5. OFFERING DOCUMENTS
A public offering of securities requires the publication of a prospectus. This prospectus must be drawn up in conformity with the forms imposed by SVS General Rule 30 and 118 for stocks, SVS General Rule 30 for bonds and commercial papers, the SVS General Rules 58 and 94 for securitisations, SVS General Rule 82 for stocks of foreign issuers, SVS General Rule 88 for CDV and SVS General Rule 193 for bonds issued by foreign companies or governments.
Any prospectus and informational brochure used in connection with the offering of securities may not be disclosed if it has not been filed with the SVS (or the SBIF in the case of securities issued by banks). The SVS must ensure that it complies with the applicable regulations and contains the information that, depending on the characteristics and the nature of the offering, is required under general rules issued by the SVS.

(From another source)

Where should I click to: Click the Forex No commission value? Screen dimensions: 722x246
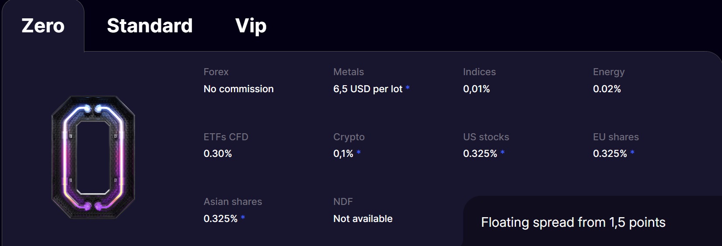pyautogui.click(x=238, y=89)
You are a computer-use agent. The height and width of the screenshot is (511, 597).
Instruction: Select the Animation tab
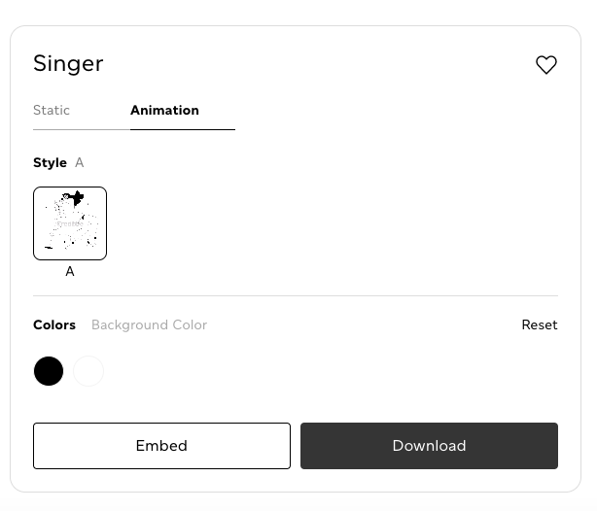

The prospectus is traditionally drafted by the issuer, with the assistance of its financial advisor or broker acting as underwriter or investment bank, the Chilean counsel of the advisor, underwriter or bank and of the issuer, and the auditors.
There is no legal requirement to perform due diligence before a securities offering, but it is usual to do so because the prospectus must include a certificate signed by a majority of the board of directors and the CEO of the issuer stating that all the information provided to the SVS during the registration process is true and that the issuer is not in default.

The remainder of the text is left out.